=== DOCUMENT SEGMENT ===

You know, it's things where you could train a 10 year old, you could get a 10 year old to do that.
You probably get a dog to do that. It just needs that kind of mammal brain ability to recognise that is a fire and not a shadow.
And so I used to describe this as basically giving you infinite interns.
So I listened to every single call coming into the call centre and tell me which ones the customer sounds anxious, which ones the call centre agent is rude.
Like you could get a 10 year old, but you can't listen to a billion phone calls.
So you basically you have infinite interns.
It's automation, just like SQL. Exactly. The other thing, which is kind of to your point and also a lot of what DeepMind is doing, is like what if you had one intern who's infinitely fast?
So what if you had one, instead of having a million interns listen to your phone calls and saying, find me all the places where the customer sounds suspicious or where the call service agent is rude.
Instead, what if you had one intern to listen to every phone call?
Because then they would start recognising patterns that the million interns could never see.
But when you're hearing a million phone calls a day, then you would go, you know what?
I just noticed this thing.
And that's some truth in that in those patterns. And there's also lessons that humanity has used throughout the years to get better at something.
You see the patterns and you act on those patterns. You know better seeing the patterns how to act.
Even for a tech company, every company, every government can look at patterns taken from that mathematical way, in a sense, and act.
The challenge, as I said, is to work out what those patterns would be. You've got kind of 20 years to do that.
I mean, just as it took us kind of 20 years to work out what to do.
We're still working on new things you can do with databases. When you go and tap your card to go into the subway, you don't say I'm using a database now.
It's just a payment card. Obviously, machine learning, each of these kind of come with their own challenges.
Databases came with all kinds of civil liberties questions, mainly because stuff that was always sort of theoretically possible suddenly becomes really easy at massive scale.
So it was kind of theoretically possible for a policeman to follow you around town.
True. But with databases, suddenly they can just like see everything you do and see all of your transactions and they can scan the whole population looking at things.
And so this is a great area of concern in the late 70s and 80s.
And the same thing with machine learning.
Like, well, theoretically, a policeman can carry a water poster around with him.
We don't have a problem with that. So what if you've got 10 million cameras all around the country and all the water posters?
What do we think about that?
Yeah. There's a lot of questions. We're not sure. And, you know, maybe it's OK, maybe it's not.
But it's not the same. Something has changed when you do that. And equally, of course, you have kind of questions of sort of machine learning bias, which is, you know, it's back to the point of this will do anything that you could train a dog to do.
But the dog isn't necessarily doing what the dog is doing, what you trained it to do.
That may not be what you think you trained it to do. Exactly.
Yeah. And there's the explanation of how machine learning and automated system got there.
If we don't know how it got there, we don't know if it's bias, how much bias it is.
So it's important to know how it got there. And again, this is not a new problem.
I mean, there's been a huge scandal in the UK where. So in the UK, the post office, most of it is a sort of independent trader.

===

Write the next part of the conversation about machine learning as "infinite interns," starting after its last sentence about the UK post office. You won't need the dataset excerpts.

=== SOURCE DATA ===

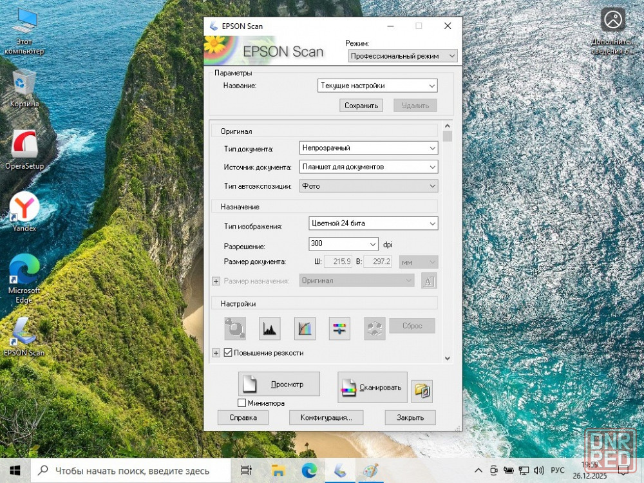Expand the Повышение резкости options

[216, 353]
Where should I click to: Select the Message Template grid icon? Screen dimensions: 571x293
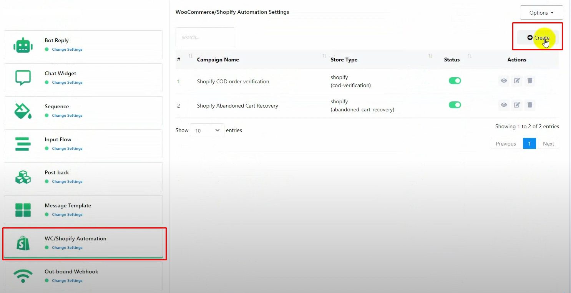23,210
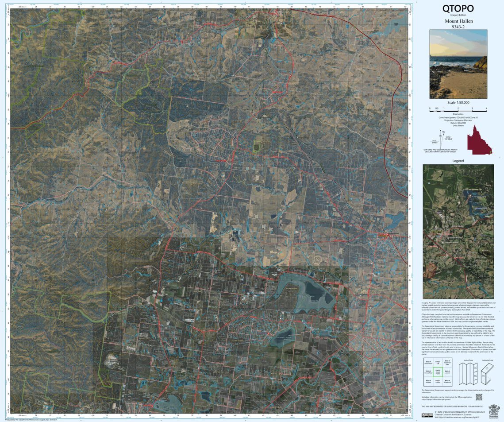The width and height of the screenshot is (504, 422).
Task: Select adjacent sheet 9442-4 Rosewood
Action: pyautogui.click(x=447, y=381)
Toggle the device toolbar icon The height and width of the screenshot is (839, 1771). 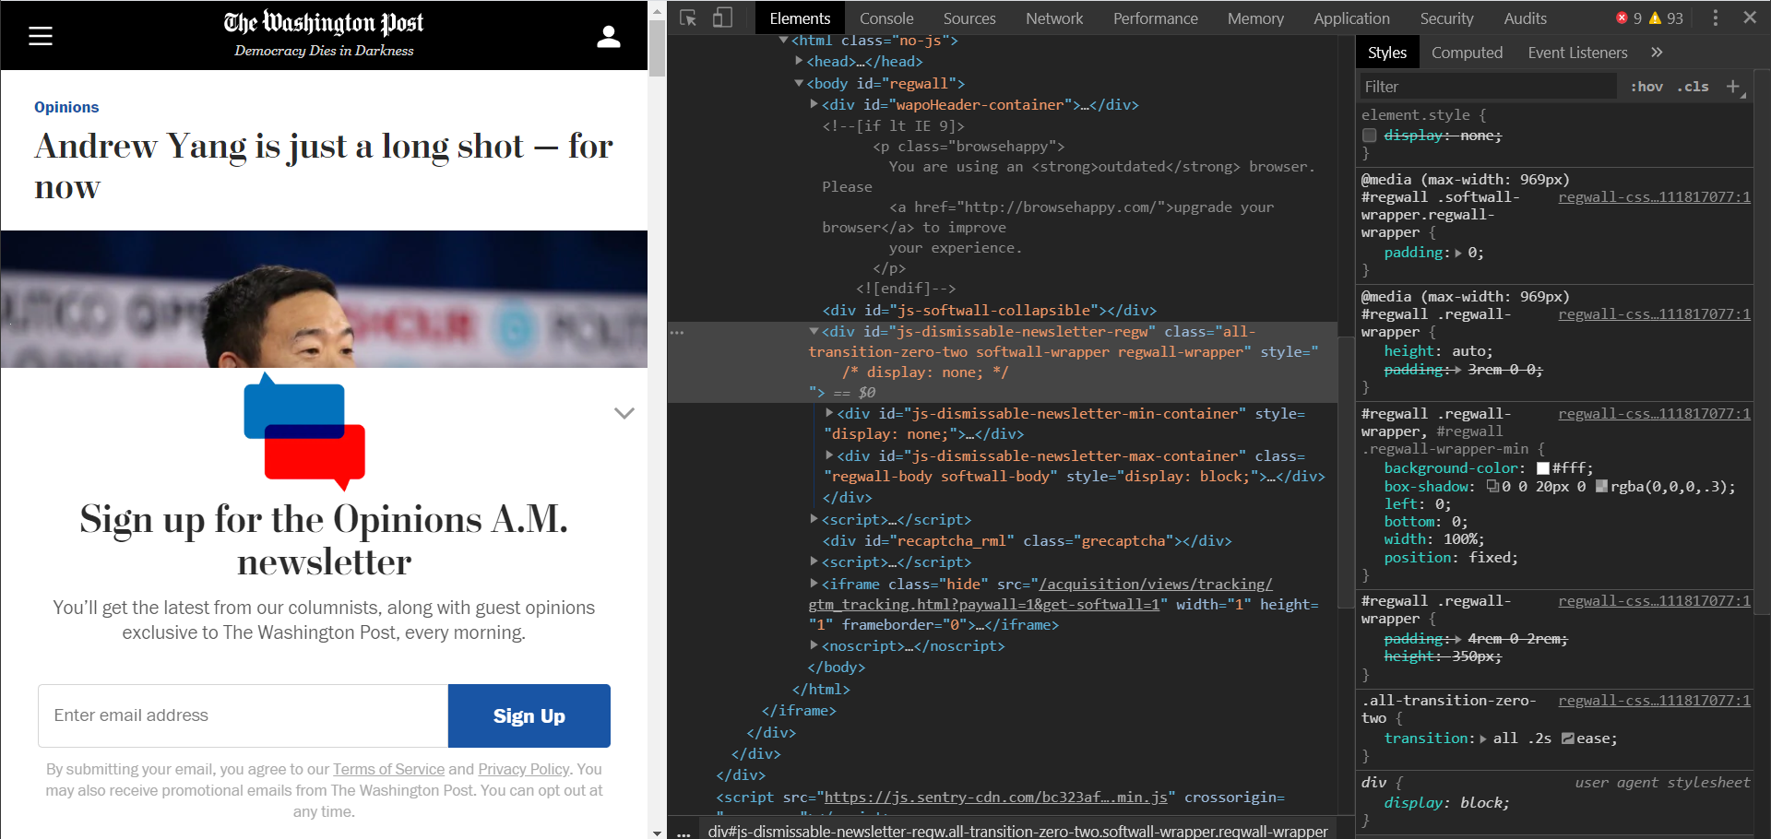click(722, 18)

===

--- REPLY ---
So the post, the actual post office branches are independent retailers.
And in about 2000 or so, the post office introduced the National Computing System from Fujitsu.
And this had bugs in it that caused shortfalls in the cash balances.
And the post office saw these shortfalls and thought, wow, we've just discovered that all of our partners have been stealing from us.
And now now with this new computer system, we can see it.
And it wasn't that at all. They were just bugs in the system that were losing the money.
And it wasn't funny because hundreds of people went to prison.
People were bankrupted. People committed suicide because they were accused, falsely accused of stealing hundreds of thousands of pounds.
And this is 1970s technology.
It's not machine learning. It's just, you know, it's old technology and it's an institutional structure that was not able to understand this and was not able to ask, well, what might be going wrong?
And so the same thing with machine learning, like it creates new ways for people to screw up computers.
And the solution is not to pass a law that says you're not allowed to screw up computers.
It's to have those institutional structures to understand. No, it could be wrong.
Computer could be wrong. Exactly. Checks and balances for for those things also is also important.
Yeah, I mean, the example I love is somebody working on a skin cancer system.
And so the question is, well, what pictures have you given it?
And the obvious thing that people think of is that maybe you haven't put the right distribution of skin colors.
But the actual problem that came up was all the pictures of unhealthy skin that had a blemish on the dermatologist generally put a ruler in the photograph to give you scale.
And the picture of healthy skin didn't have rulers. So your statistical engine has been given a billion pictures labeled A and a billion pictures labeled B and asked, well, spot the difference.
All the pictures labeled A, you know that A means skin cancer, but the system doesn't know that.
It just looked at the pictures. And so all of those seem to have these transparent plastic things.
And none of those do.
See, they've built a fantastically efficient ruler recognizing system.
Exactly. Maybe all the healthy pictures are taken under incandescent light and the unhealthy pictures are taken under fluorescent light.
So you actually wouldn't be able to see that even looking at the picture, which is to the point the dog is doing what you trained it to do.
That may not may not necessarily be what you think you trained it to do.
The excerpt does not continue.